The movie is extraordinarily well done. Indeed, I would call it a masterpiece. The acting is phenomenal, though I admit that I’m no expert. It was obvious that its producers went to great pains to depict Roman Alexandria as accurately as possible. The actors looked like the actual people who lived in Alexandria at that time, with the exception of the prominent black faces their P.C. sensibilities forced them to include. The hair styles were 100% spot on. The architecture, the dress, and even Hypatia’s dog were clearly gleaned from accurate historical sources. The only thing, other than the painfully obvious inclusion of blacks, that bothered me was the way they depicted Jews. I seriously doubt that the Jews of ancient Alexandria wore earlocks and played Hassidic-style music. But I can forgive them for this, since nobody can prove otherwise.
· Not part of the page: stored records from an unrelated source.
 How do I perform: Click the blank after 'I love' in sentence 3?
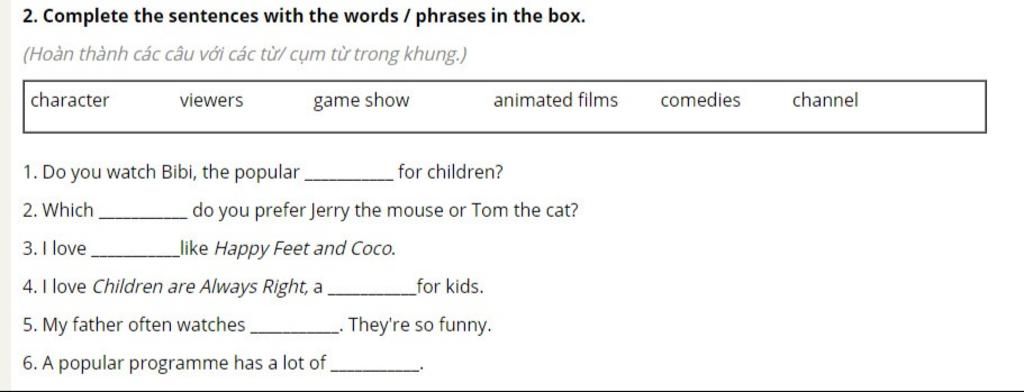tap(135, 254)
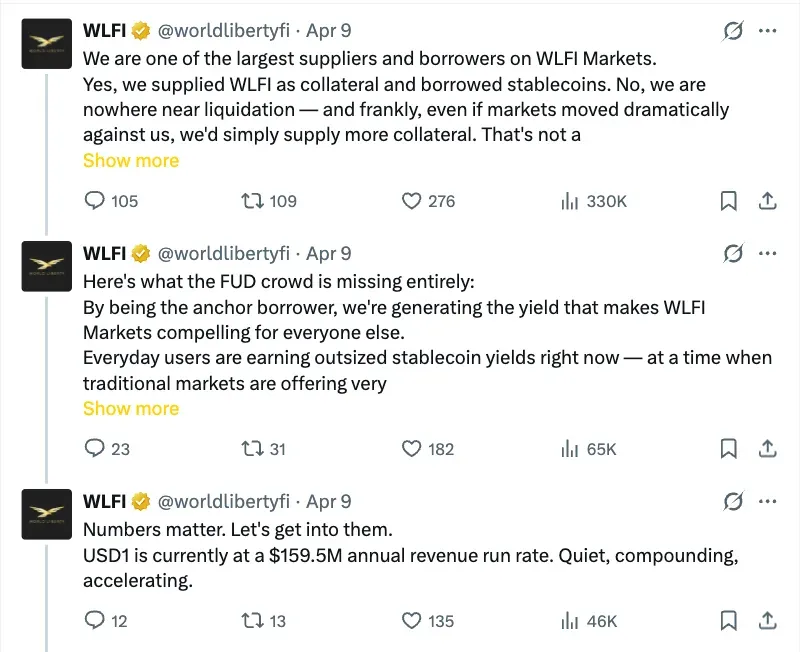The height and width of the screenshot is (652, 800).
Task: View analytics showing 330K views
Action: [x=571, y=201]
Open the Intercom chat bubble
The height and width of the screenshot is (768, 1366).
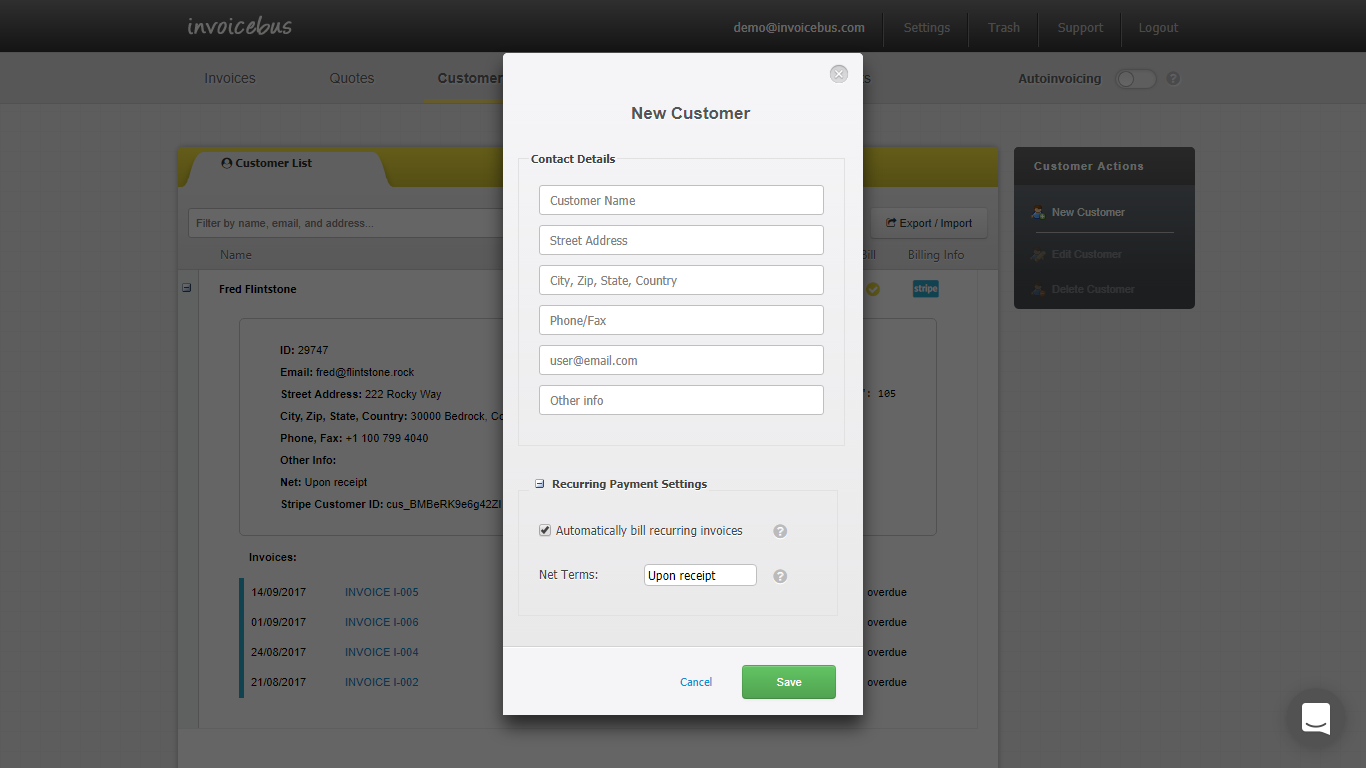(x=1315, y=718)
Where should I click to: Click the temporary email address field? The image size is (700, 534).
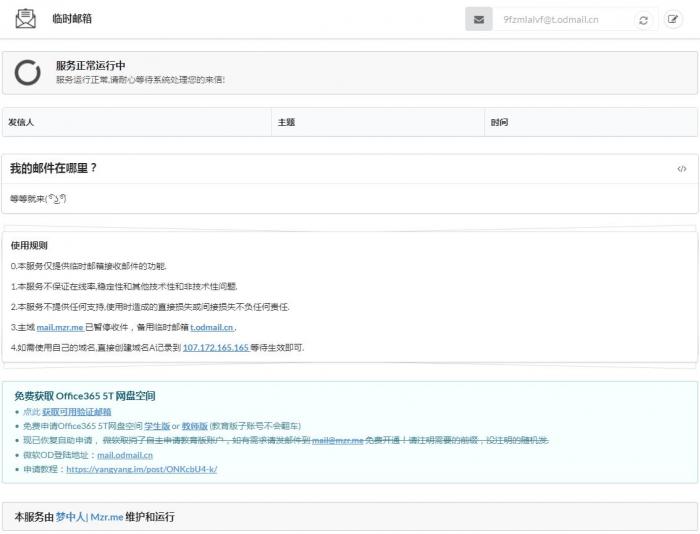564,19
I regret having seen it because the character of Hypatia, played by Rachel Weisz, was so perfect that I could not help but feel anguish over her murder. It’s a real tearjerker and I watch very few movies – so my resistance level is very low. I didn’t actually cry but it bothered me. It bothered me because my friend kept reminding me that, in real life, she died a much more horrible death than depicted in the movie.

What I loved about the Hypatia character was, aside from her stunning beauty, that she loved knowledge purely for the sake of knowledge. This is something I was brought up with. While I appreciate people who learn a profession in order to earn a living, the attainment of knowledge strictly for its own sake is on a higher plane in my eyes. Actually, it’s not so much the attainment that excites me, it’s the effort and fervor that speaks to my soul. Rachel Weisz did such a good job depicted the love of learning that it touched me deeply. The thought of her death, at the hands of ignorant monks, repels me – and this, by most accounts, is what truly happened.
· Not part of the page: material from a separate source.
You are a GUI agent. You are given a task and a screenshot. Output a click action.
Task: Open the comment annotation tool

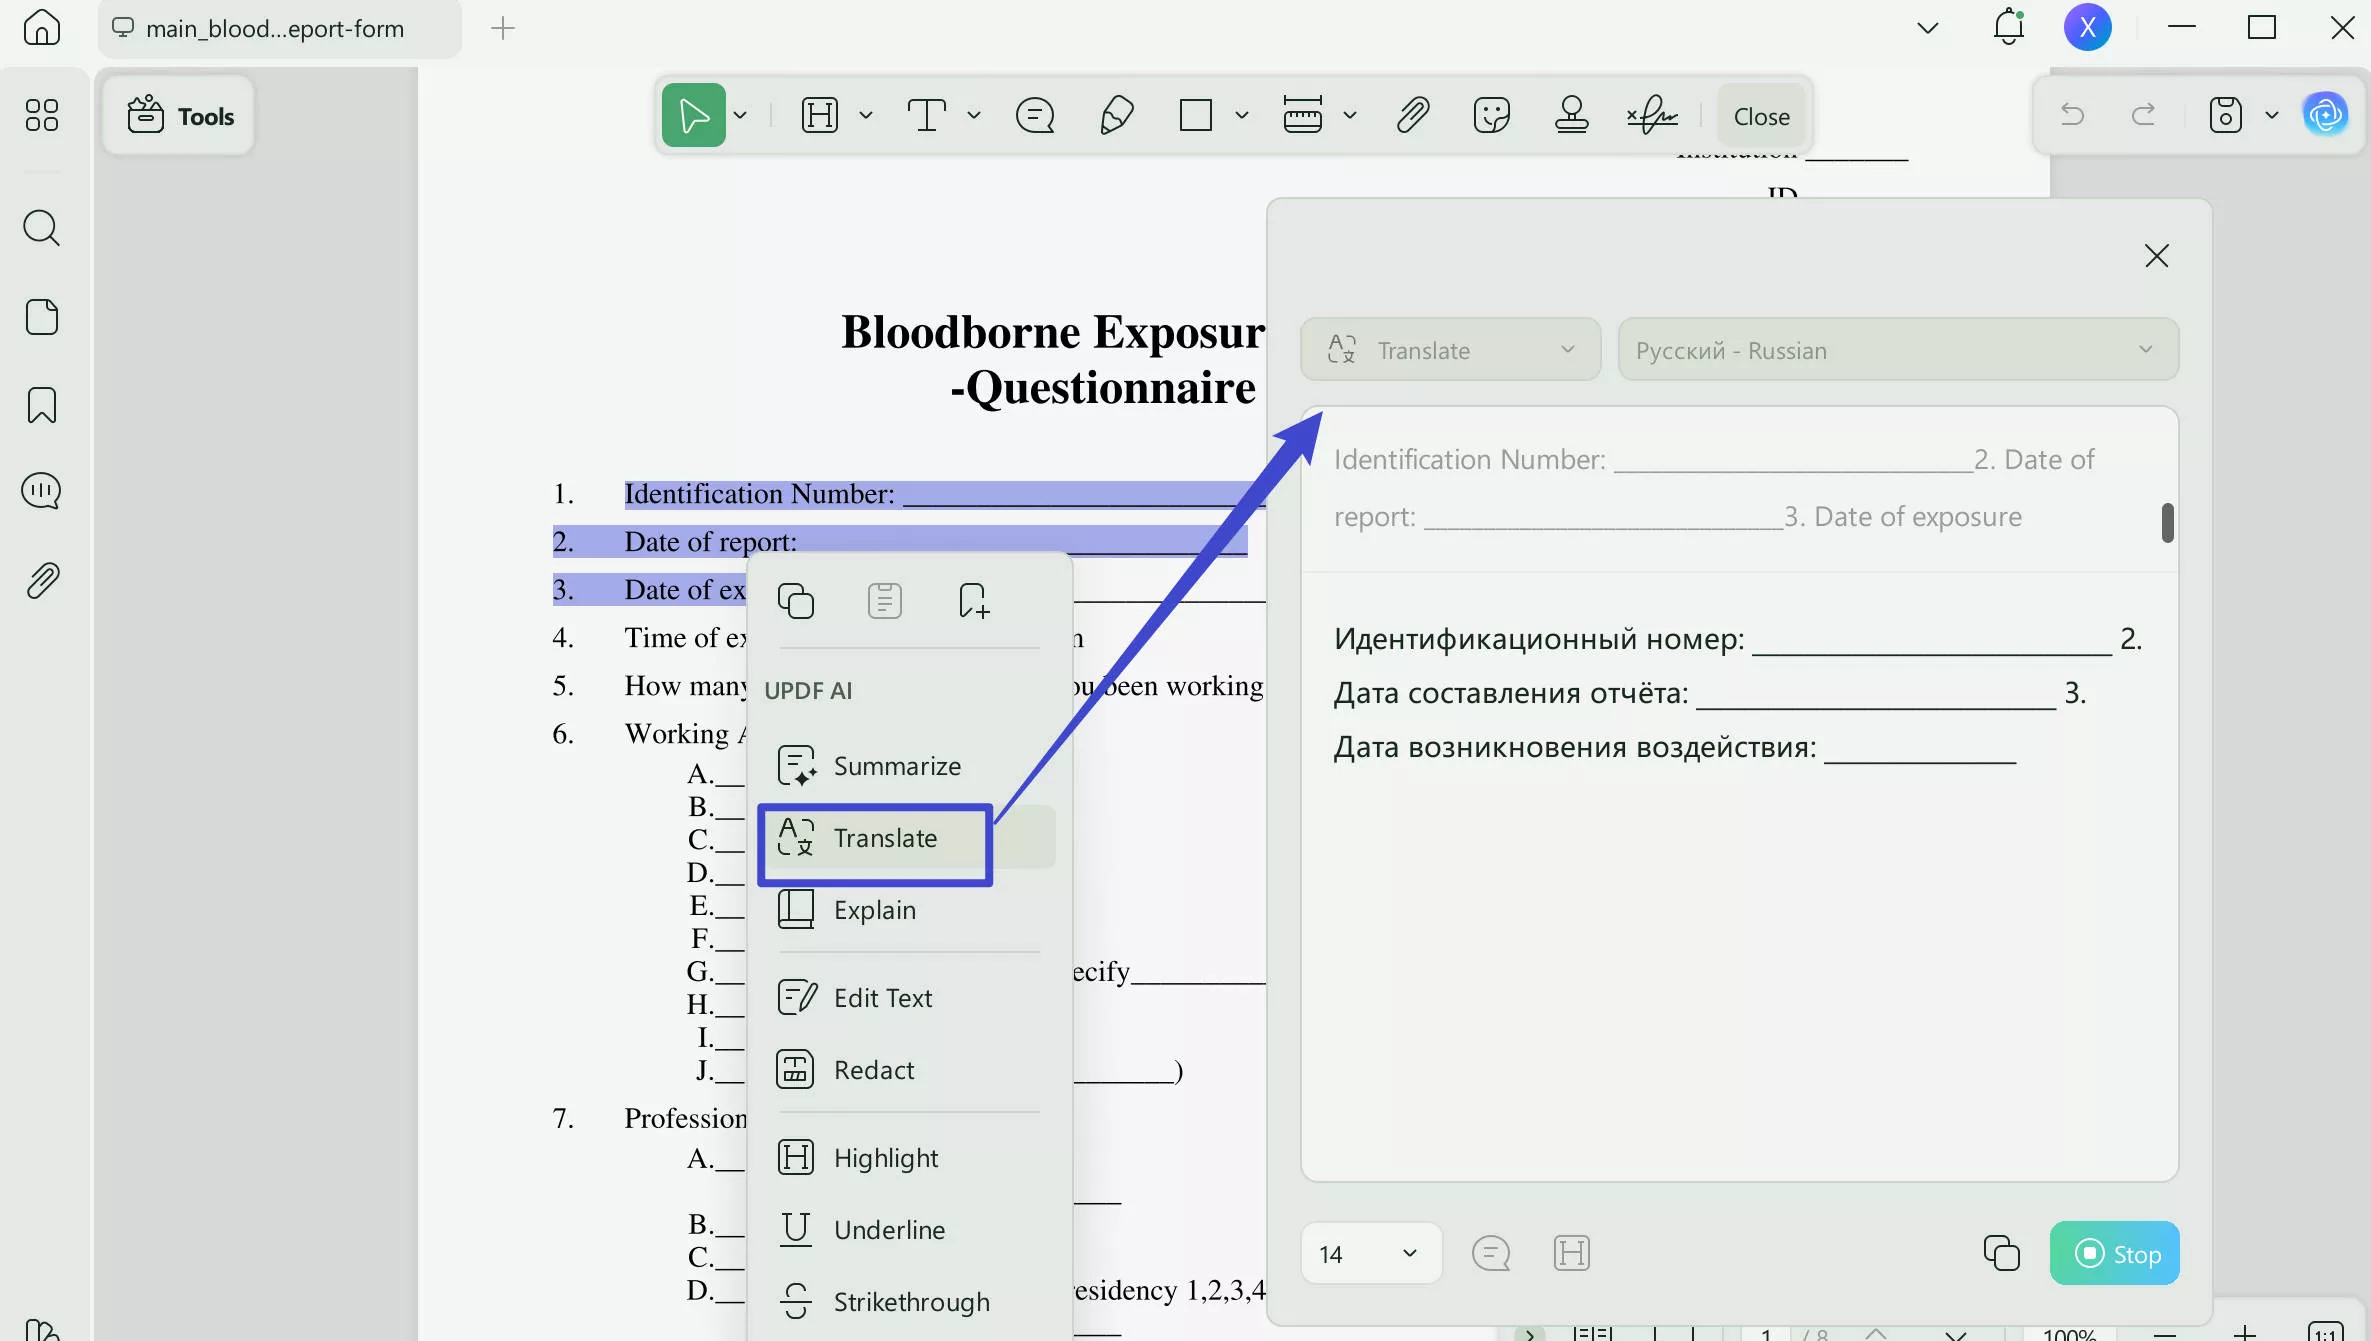coord(1035,115)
After reading the Wikipedia account of Hypatia’s life, it seems Agora’s account of what transpired is as valid as anybody else’s. Not much, for certain, is known about her except that she was a brilliant thinker who was murdered in the prime of her life by monks. None of her works survive and all the theories, attributed to her in the movie, are conjecture.

In Agora, the Christians come across much as Muslims do today. Obviously, reality is much more complicated. The movie has Christians destroying the great library at Alexandria, but nobody really knows how the library was destroyed.
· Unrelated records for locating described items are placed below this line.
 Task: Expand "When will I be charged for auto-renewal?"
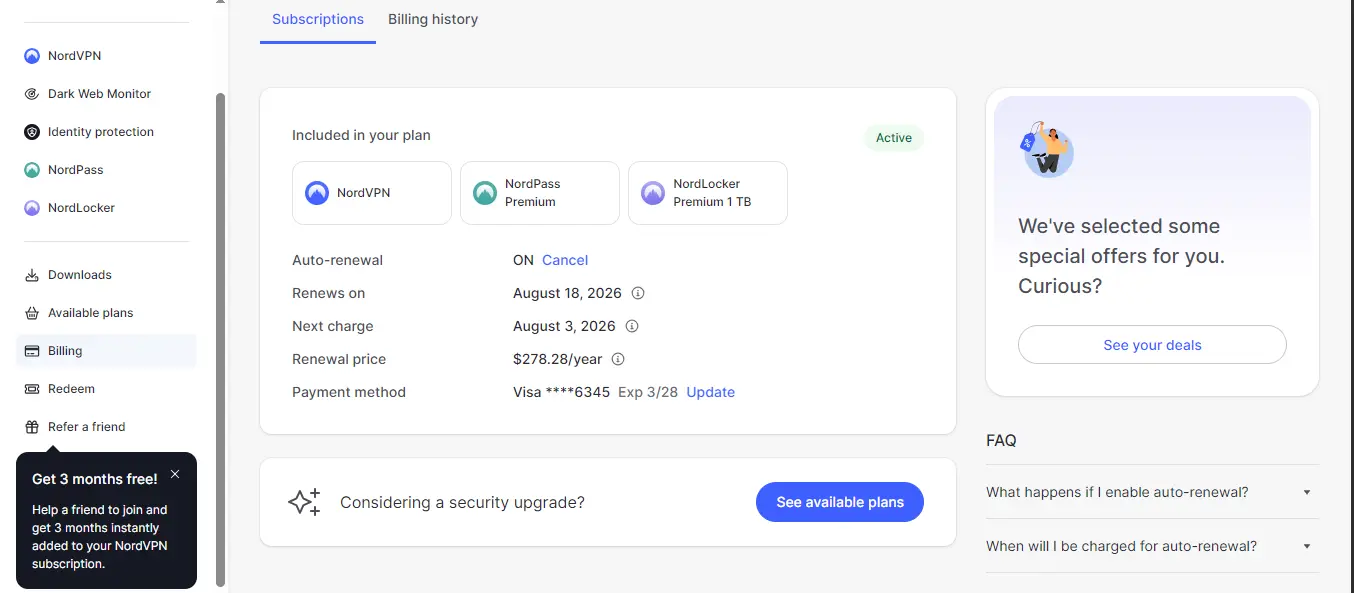1152,546
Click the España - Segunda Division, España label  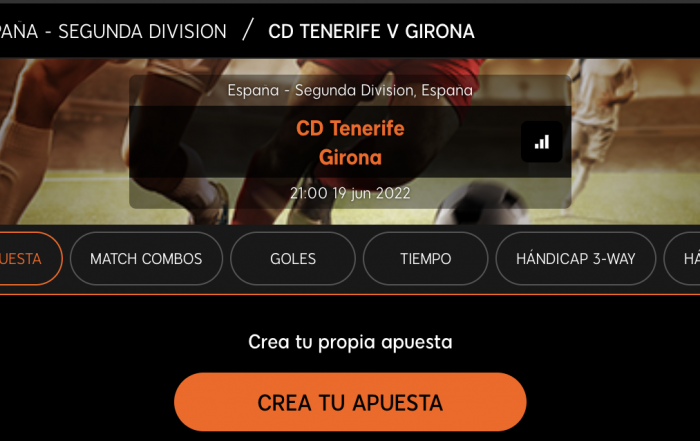[350, 90]
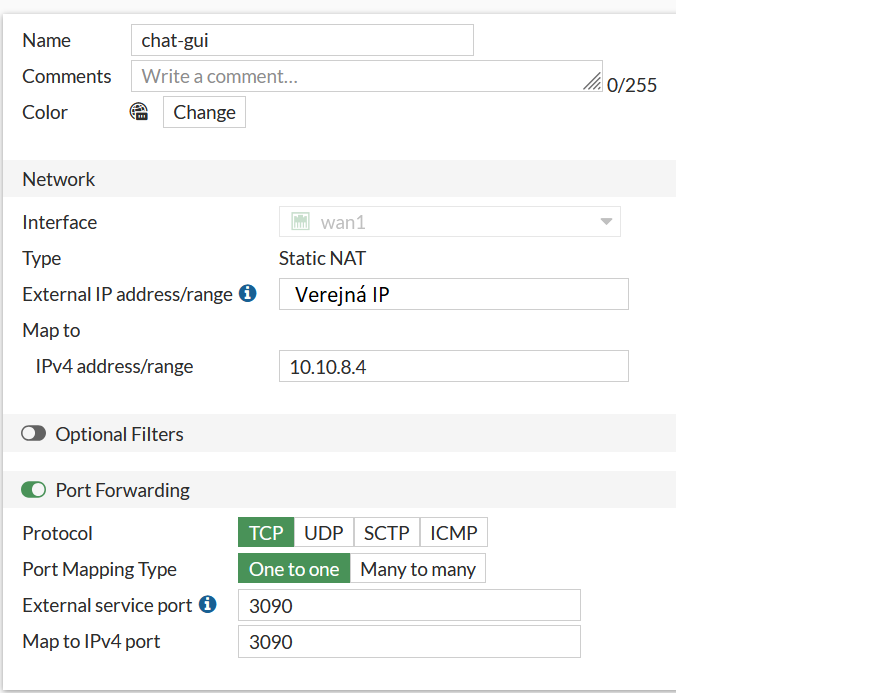Image resolution: width=881 pixels, height=693 pixels.
Task: Select TCP protocol
Action: click(x=266, y=533)
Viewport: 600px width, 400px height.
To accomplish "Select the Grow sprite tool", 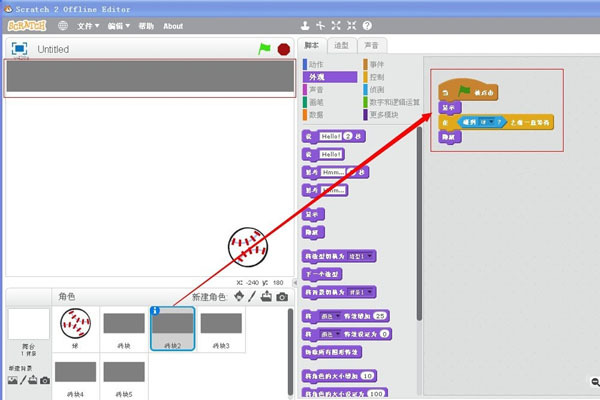I will (x=336, y=26).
Why did Christianity spread so rapidly in Roman Egypt? Perhaps traditional Egyptian beliefs had been on the decline for centuries, as had the Greco-Roman pantheon. Greek philosophy, and ever-changing Roman emperors, had weakened the old gods to the point where only formalities remained and few still believed in their power. Greek philosophy was one of the first attempts at secularism and free-thinking. But the Egyptians were not ready for it. They had nostalgic memories of their own pharaonic theocracy in centuries past. As soon as Christianity gained some authority, they latched onto it as a return to the past. Religious authority was what they craved and Christianity was the only vehicle available to them that had any credibility. The Egyptians were sick and tired of Greco-Roman secularism and politics masquerading as religion. They wanted the real thing but their old gods were dead. Their anger toward Hypatia may have actually been anger toward secularism. A secularism that had been imposed upon them by force through Greeks like Hypatia.

In our own day, knowledge far greater than anything Hypatia could have imagined is at our fingertips. It’s there for the taking. But most people are more interested in celebrities or sports. Politics is a combination of the two. We’re swimming in knowledge and yet few seek it for its own sake. In its stead, faith sustains them. Whether it’s the blind faith of liberalism or an organized religion. Modern Western civilization can flourish because Christianity has lost the power to impose its will on others. It can no longer decree inquisitions, burn witches or force scientists to deny their work. It lurks in the background, mostly harmless and sometimes helpful. But what about the teeming multitudes who practice Islam? While there are some signs that it too is receding to the background, the process might take centuries. We must recognize the risks – something Hypatia failed to do.